Other                                     251                     0.9

Net Exports                         10,007                 34.6

Total                                 29,134                     100

Source: AF&PA

Making strides in newspaper recycling

In the past two decades, NAA’s member newspapers have voluntarily committed to using recycled-content newsprint. Consider these facts:

  • In 1989, 35 percent of all old newspapers were recycled. Today, more than 72 percent of all old newspapers in the United States are recovered and recycled.  That exemplary recovery rate dramatically helps reduce the impact on forests, dependency on imported oil and the need for more landfills.
  • The average amount of recycled-fiber content in newsprint used by U.S. newspapers has increased from 10 percent in 1989 to almost 30 percent today.
  • A typical newspaper can be recycled up to seven times. Because the de-inking process can wear out the material, there is a limit to how many times recovered fibers can be recycled.
  • Not only are old newspapers used to produce recycled newsprint, they also are recycled into other products: cellulose insulation materials, cereal boxes, egg cartons, grocery bags, pencil barrels, tissue paper and more. In many cases, manufacturing of these products is more economical and environmentally friendly than shipping old newspapers to distant mills for recycling.
  • While newspapers continue to demand recycled-content newsprint, the overall supply of newsprint has declined. Over the last decade, some recycled-content newsprint mills have closed while others have shifted from producing newsprint to producing higher grades of paper. Newsprint manufacturers also have a harder time obtaining quality recovered fiber because of increased demand for fiber from export markets.

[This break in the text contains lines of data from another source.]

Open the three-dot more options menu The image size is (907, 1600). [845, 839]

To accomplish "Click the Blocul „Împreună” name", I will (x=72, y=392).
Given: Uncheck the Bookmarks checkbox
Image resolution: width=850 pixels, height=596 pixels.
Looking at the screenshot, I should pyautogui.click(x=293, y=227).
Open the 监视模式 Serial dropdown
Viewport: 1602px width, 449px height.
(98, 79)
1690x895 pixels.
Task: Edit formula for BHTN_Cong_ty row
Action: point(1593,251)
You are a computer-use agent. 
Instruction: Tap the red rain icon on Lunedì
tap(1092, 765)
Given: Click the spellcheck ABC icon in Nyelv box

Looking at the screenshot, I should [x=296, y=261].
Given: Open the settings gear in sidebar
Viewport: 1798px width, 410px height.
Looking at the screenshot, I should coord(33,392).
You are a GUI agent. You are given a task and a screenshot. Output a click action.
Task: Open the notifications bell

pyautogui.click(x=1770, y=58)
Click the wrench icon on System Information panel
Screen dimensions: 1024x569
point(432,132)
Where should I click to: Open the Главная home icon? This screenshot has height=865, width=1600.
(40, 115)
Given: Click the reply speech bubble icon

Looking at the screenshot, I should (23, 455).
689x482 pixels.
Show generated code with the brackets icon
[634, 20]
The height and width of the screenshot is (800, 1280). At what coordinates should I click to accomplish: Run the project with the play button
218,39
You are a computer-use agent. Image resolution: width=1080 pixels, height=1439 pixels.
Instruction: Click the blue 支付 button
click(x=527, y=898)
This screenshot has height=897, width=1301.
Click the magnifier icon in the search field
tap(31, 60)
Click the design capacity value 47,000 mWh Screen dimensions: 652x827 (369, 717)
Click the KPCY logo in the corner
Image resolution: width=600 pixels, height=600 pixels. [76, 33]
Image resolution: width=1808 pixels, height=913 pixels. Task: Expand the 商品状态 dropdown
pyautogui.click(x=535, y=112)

Making a difference in newspaper production

While all newspapers must comply with Environmental Protection Agency regulations, newspapers represented by NAA have made substantial investments to improve operational efficiency and to reduce their impact on the environment:

  • Since the late 1980s, newspapers have been using soy-based color ink and water-based inks that emit less volatile organic compounds.  The EPA considers VOCs to be a contributor to air pollution because they lead to the formation of ozone in the atmosphere - a component of smog.
  • A number of newspapers have converted from 48-inch to 46-, 44- or 42-inch web widths to reduce the amount of newsprint consumed.
  • Newspapers are using lighter-weight newsprint, which also reduces consumption.
  • Newspapers are moving from wooden pallets to plastic, reusable skids.